Doctor of Philosophy (PhD)

Department:

Computer Science

Advisor/Chair:

Nicholas S. Flann

Co-Advisor/Chair:

Gregory J. Podgorski

Abstract

Systems biology takes a holistic approach to biological questions as it applies mathematical

modeling to link and understand the interaction of components in complex biological

systems. Multiscale modeling is the only method that can fully accomplish this aim. Mutliscale models consider processes at different levels that are coupled within the modeling framework. A first requirement in creating such models is a clear understanding of processes that operate at each level. This research focuses on modeling aspects of biological development as a complex process that occurs at many scales. Two of these scales were considered in this work: cellular differentiation, the process of in which less specialized cells acquired specialized properties of mature cell types, and morphogenesis, the process in which an organism develops its shape and tissue architecture. In development, cellular differentiation typically is required for morphogenesis. Therefore, cellular differentiation is at a lower scale than morphogenesis in the overall process of development. In this work, cellular differentiation and morphogenesis were modeled in a variety of biological contexts, with the ultimate goal of linking these different scales of developmental events into a unified model of development.

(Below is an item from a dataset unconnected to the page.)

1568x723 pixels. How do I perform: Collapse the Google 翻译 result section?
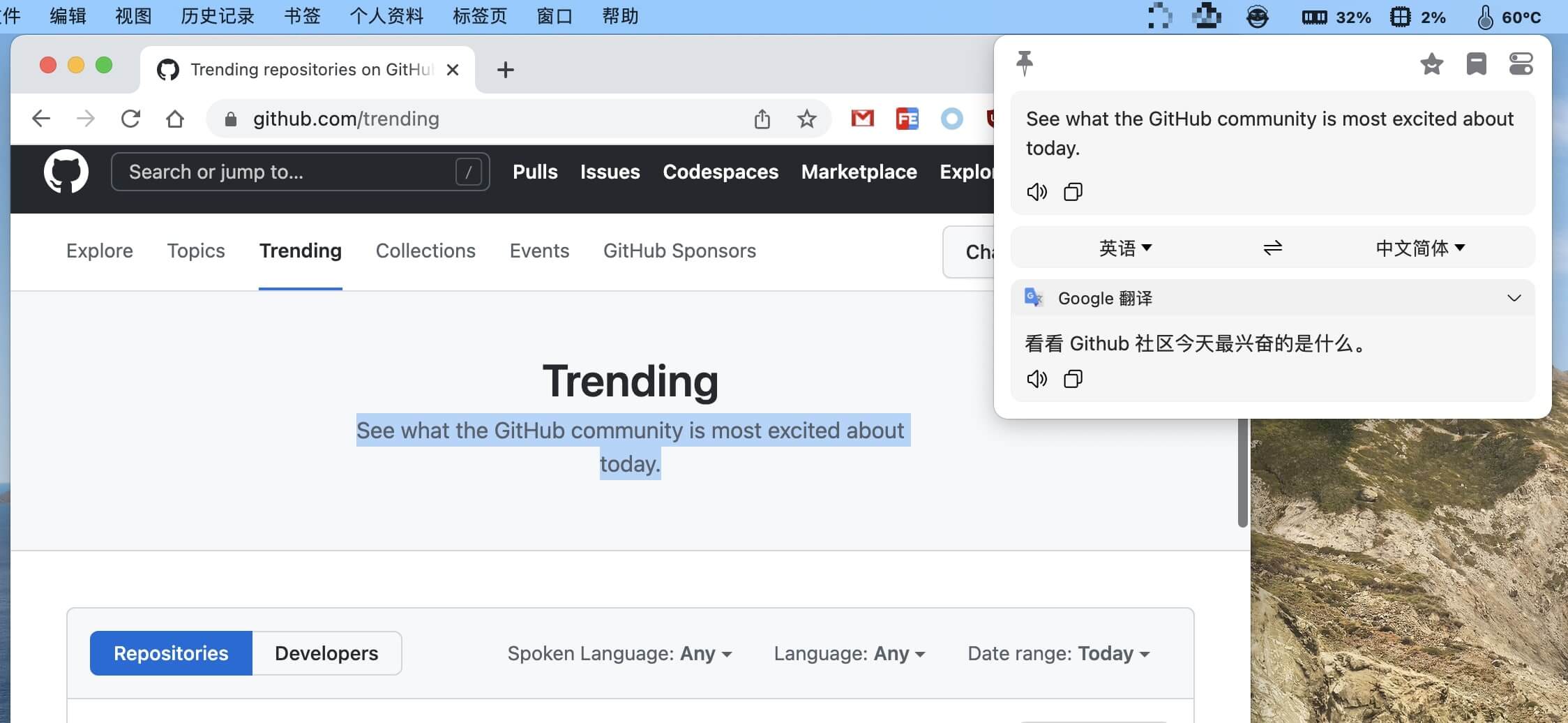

Three aspects of cellular differentiation were investigated, all united by the theme of how the dynamics of gene regulatory networks (GRNs) control differentiation. Two of the projects of this dissertation studied the effect of noise and robustness in switching between cell types during differentiation, and a third deals with the evaluation of hypothetical GRNs that allow the differentiation of specific cell types. All these projects view cell types as highdimensional attractors in the GRNs and use random Boolean networks as the modeling framework for studying network dynamics.

Morphogenesis was studied using the emergence of three-dimensional structures in biofilms as a relatively simple model. Many strains of bacteria form complex structures during growth as colonies on a solid medium. The morphogenesis of these structures was modeled using an agent-based framework and the outcomes were validated using structures of biofilm colonies reported in the literature.